Job summary
- Main area
- Ophthalmology Research
- Grade
- Band 6
- Contract
- Fixed term: 3 years (3 year contract from start date)
- Hours
- Part time - 23 hours per week (3 Weekdays TBC, office hours 8.30-5)
- Job ref
- 287-CEF-245-26
- Employer
- Liverpool University Hospitals NHS Foundation Trust
- Employer type
- NHS
- Site
- Royal Liverpool University Hospital
- Town
- Liverpool
- Salary
- £39,959 - £48,117 per annum
- Salary period
- Yearly
- Closing
- 31/07/2026 23:59
Employer heading
Project Manager, Clinical Eye Research Centre
Band 6
Job overview
The Clinical Eye Research Centre within Ophthalmology at the Liverpool Foundation Trust is a purpose built unit facilitating Clinical Trials and studies in all aspects of Eye Research. The unit undertakes and delivers clinical trials/studies in patients and healthy volunteers for commercial, non-commercial and sub contract studies.
This is an exciting opportunity to those with research background/knowledge to play a key role in a team working at the heart of ophthalmic research in the Liverpool City Region.
Main duties of the job
The successful candidate will possess excellent communication and interpersonal skills, demonstrate adaptability within a fast-paced and evolving environment, and bring a proactive, solutions-focused approach to their work.
The post holder will have primary responsibility for the operational coordination and delivery of the GREEN Study, for which Liverpool serves as the Chief Site. Acting as the principal point of contact for participating sites, sponsors and key stakeholders, the post holder will provide leadership and oversight to ensure successful study delivery and achievement of recruitment, governance and project milestones.
Working closely with the Chief Investigator, Principal Investigators, research teams, sponsors, university partners and external organisations, the post holder will coordinate study set-up, site support, regulatory submissions, project monitoring, financial oversight and risk management throughout the lifecycle of the GREEN Study.
When capacity allows and service needs require, the post holder will also provide support to the Clinical Eye Research Centre Business Team (CERCBT) in the coordination and management of other research studies and research-related business activities.
Working for our organisation
Liverpool University Hospitals NHS Foundation Trust comprises Aintree University Hospital, Broadgreen Hospital & Royal Liverpool University Hospital.

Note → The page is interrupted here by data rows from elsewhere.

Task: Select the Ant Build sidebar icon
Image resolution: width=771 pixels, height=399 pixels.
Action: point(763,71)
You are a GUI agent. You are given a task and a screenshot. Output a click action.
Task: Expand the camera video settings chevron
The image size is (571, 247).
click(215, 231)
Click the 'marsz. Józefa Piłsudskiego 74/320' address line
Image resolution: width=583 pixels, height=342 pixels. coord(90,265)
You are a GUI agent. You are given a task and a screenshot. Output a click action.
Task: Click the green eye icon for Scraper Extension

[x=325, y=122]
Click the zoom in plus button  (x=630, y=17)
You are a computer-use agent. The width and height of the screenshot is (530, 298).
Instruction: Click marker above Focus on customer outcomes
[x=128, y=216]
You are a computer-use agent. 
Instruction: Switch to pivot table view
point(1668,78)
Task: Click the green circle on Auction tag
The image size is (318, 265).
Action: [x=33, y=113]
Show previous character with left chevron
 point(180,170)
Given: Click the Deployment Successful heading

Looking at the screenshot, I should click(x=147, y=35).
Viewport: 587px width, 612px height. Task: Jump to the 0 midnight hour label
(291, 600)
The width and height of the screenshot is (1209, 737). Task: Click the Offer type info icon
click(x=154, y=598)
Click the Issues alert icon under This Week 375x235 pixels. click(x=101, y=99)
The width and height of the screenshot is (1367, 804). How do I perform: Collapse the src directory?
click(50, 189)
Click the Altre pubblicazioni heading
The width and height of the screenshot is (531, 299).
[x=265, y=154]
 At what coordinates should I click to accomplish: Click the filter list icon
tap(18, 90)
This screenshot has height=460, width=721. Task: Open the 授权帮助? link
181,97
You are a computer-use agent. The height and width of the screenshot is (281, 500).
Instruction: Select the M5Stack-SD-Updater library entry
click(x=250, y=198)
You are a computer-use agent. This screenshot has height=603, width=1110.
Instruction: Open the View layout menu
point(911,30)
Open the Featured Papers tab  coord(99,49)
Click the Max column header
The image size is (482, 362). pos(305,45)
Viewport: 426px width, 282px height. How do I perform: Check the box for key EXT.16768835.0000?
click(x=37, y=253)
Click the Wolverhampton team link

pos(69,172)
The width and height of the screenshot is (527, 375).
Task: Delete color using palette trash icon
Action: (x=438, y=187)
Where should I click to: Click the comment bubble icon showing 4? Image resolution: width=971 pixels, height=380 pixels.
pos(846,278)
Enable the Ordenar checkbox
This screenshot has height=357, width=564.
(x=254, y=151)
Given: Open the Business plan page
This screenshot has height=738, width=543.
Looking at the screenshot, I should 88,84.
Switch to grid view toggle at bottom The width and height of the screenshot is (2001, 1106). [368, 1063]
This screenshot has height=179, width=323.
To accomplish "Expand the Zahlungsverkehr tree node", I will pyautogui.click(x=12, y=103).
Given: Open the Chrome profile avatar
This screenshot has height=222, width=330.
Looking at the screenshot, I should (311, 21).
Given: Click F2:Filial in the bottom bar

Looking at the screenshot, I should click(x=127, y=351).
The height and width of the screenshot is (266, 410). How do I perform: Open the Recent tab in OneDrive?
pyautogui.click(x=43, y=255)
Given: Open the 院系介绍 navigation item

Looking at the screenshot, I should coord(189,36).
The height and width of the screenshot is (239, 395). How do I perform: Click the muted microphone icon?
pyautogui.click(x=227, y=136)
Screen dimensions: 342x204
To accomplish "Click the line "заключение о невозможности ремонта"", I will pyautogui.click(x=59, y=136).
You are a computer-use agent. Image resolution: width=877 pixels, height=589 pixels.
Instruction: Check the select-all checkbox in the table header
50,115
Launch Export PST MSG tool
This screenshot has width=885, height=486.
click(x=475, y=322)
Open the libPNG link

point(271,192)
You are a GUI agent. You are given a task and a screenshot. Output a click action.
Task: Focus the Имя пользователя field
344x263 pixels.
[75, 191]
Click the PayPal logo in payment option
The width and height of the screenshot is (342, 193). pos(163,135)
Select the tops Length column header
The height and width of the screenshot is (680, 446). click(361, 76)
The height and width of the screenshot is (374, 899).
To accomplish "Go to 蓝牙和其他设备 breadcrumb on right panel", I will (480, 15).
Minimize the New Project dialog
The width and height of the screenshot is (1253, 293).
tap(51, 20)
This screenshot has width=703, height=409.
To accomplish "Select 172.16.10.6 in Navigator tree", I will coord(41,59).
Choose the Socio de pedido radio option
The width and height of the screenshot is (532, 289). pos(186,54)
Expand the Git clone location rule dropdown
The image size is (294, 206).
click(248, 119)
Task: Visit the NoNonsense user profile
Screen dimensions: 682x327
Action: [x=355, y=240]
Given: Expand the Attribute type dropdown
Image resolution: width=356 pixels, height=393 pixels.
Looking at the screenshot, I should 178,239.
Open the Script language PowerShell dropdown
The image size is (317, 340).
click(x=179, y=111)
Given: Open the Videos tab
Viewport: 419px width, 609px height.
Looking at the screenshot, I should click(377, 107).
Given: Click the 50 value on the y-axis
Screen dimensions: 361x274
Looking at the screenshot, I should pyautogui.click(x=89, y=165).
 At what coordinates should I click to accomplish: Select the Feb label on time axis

We are part of NHS University Hospitals of Liverpool Group, formed on 1 Nov 2024 from the coming together of LUHFT and Liverpool Women’s NHS Foundation Trust. The Group was born from a shared aim to improve the care we provide our patients.
UHLG is one of the largest employers in the region, with over 16,800 colleagues dedicated to caring for our communities - from birth and beyond.
For the 630,000 people across Merseyside, we are their local NHS. We provide general and emergency hospital care, alongside highly specialised regional services for more than two million people in the North West.
Aintree University Hospital is the single receiving site for adult major trauma patients in Cheshire and Merseyside and hosts a number of regional services including an award-winning stroke facility. Broadgreen Hospital is home to elective surgical, diagnostic and treatment services, together with specialist patient rehabilitation. Liverpool Women’s Hospital specialises in the health of women and babies, delivering over 7,200 babies in the UK’s largest single site maternity hospital each year. The Royal Liverpool University Hospital is the largest hospital in the country to provide inpatients with 100% single bedrooms and focuses on complex planned care and specialist services.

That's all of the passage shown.